_Direction 1_.
Quote the passage on social media and democracy, everything from "Today’s social media" down to "our collective wealth.".

_Given passage_.

^^^^

For all their sophistication, the algorithms that drive Facebook cannot prevent the recrudescence of the racism and sexism that plagued the communes. On the contrary, social-media platforms have helped bring them to life at a global scale. And now those systems are deeply entrenched. Social-media technologies have spawned enormous corporations that make money by mapping and mining the social world. Like the extraction industries of previous centuries, they are highly motivated to expand their territories and bend local elites to their will. Without substantial pressure, they have little incentive to serve a public beyond their shareholders. Companies such as Facebook and Twitter are coming to dominate our public sphere to the same degree that Standard Oil once dominated the petroleum industry. They too should be subject to antitrust laws. We have every right to apply the same standards to social-media companies that we have applied to other extraction industries. We cannot allow them to pollute the lands they mine, or to injure their workers, nearby residents, or those who use their products.
Today’s social media will never be able to do the difficult, embodied work of democracy. Computer-­supported interconnection is simply no substitute for face-to-face negotiation, long-term collaboration, and the hard work of living together. The Black Lives Matter and #MeToo movements have taught us that social media can be a powerful force for liberating us from the fiction that all is well just as it is. But the attention these activists have brought to their causes will mean little if the changes they call for are not enshrined in explicit, enforceable laws. Even though the American state can be inefficient, unfair, corrupt, and discriminatory, the logic of representation that underlies it remains the most effective engine we have for ensuring the equable distribution of our collective wealth.
Speaking our truths has always been necessary, but it will never be sufficient to sustain our democracy. It’s time to let go of the fantasy that engineers can do our politics for us, and that all we need to do to change the world is to voice our desires in the public forums they build. For much of the twentieth century, Americans on both the left and right believed that the organs of the state were the enemy and that bureaucracy was totalitarian by definition. Our challenge now is to reinvigorate the institutions they rejected and do the long, hard work of turning the truths of our experience into legislation.

^^^^

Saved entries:

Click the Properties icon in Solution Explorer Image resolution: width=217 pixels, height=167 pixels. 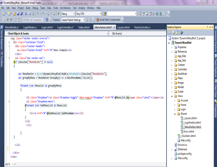pos(170,32)
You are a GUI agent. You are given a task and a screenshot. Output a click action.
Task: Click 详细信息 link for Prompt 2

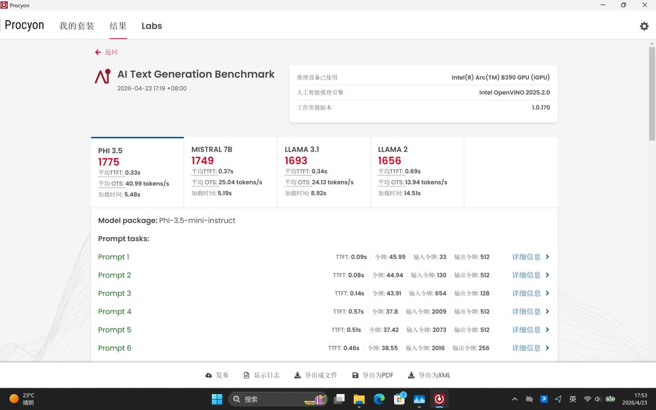pos(526,275)
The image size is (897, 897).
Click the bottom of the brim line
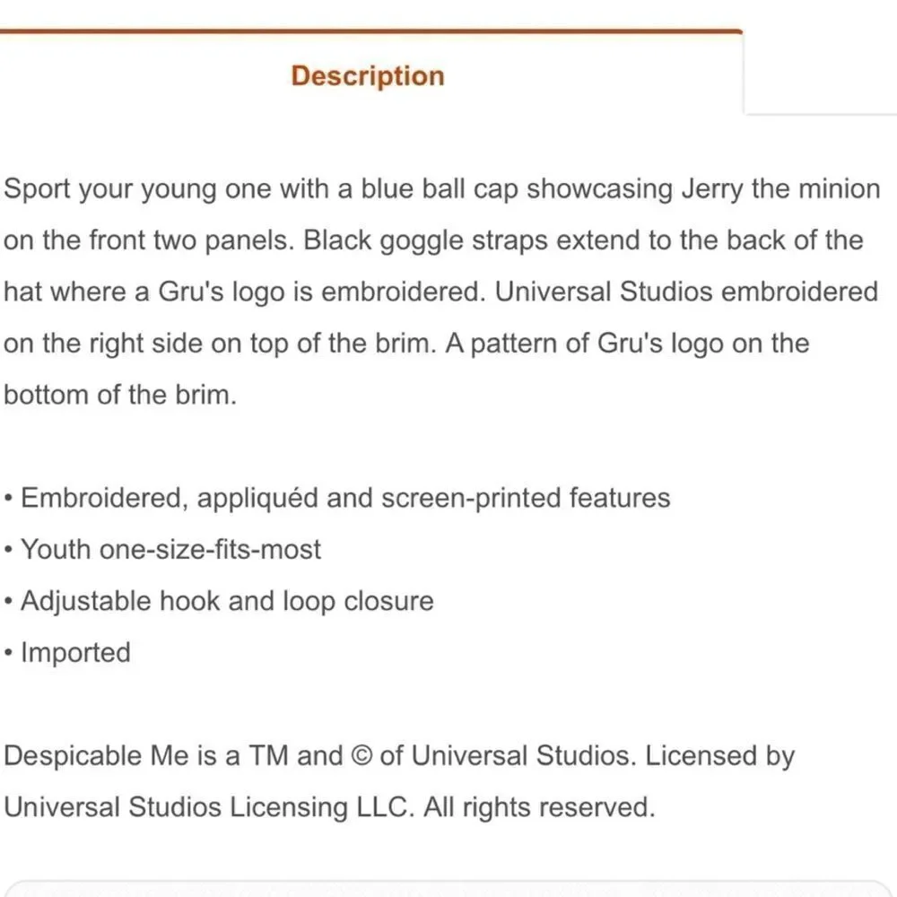tap(120, 395)
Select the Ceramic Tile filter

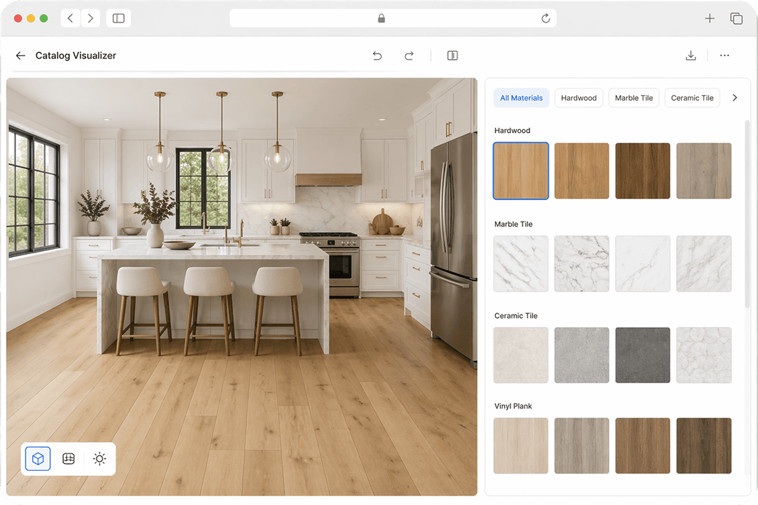[692, 97]
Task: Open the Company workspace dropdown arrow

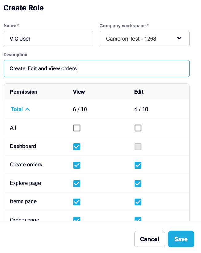Action: pos(179,38)
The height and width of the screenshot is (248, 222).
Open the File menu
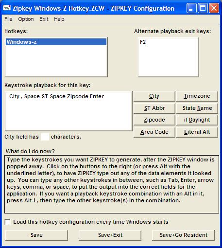coord(8,19)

^^^^

_Direction 2_.
Print everything in the saved entries listing from the line containing "The image size is (897, 897)." down to the end of the listing, leaving out the pictures.

_Written answer 1_.
Today’s social media will never be able to do the difficult, embodied work of democracy. Computer-­supported interconnection is simply no substitute for face-to-face negotiation, long-term collaboration, and the hard work of living together. The Black Lives Matter and #MeToo movements have taught us that social media can be a powerful force for liberating us from the fiction that all is well just as it is. But the attention these activists have brought to their causes will mean little if the changes they call for are not enshrined in explicit, enforceable laws. Even though the American state can be inefficient, unfair, corrupt, and discriminatory, the logic of representation that underlies it remains the most effective engine we have for ensuring the equable distribution of our collective wealth.

_Written answer 2_.
The image size is (897, 897).
Click the bottom of the brim line
tap(120, 395)
Select the Ceramic Tile filter

[692, 97]
Task: Open the Company workspace dropdown arrow

Action: pos(179,38)
The height and width of the screenshot is (248, 222).
Open the File menu
coord(8,19)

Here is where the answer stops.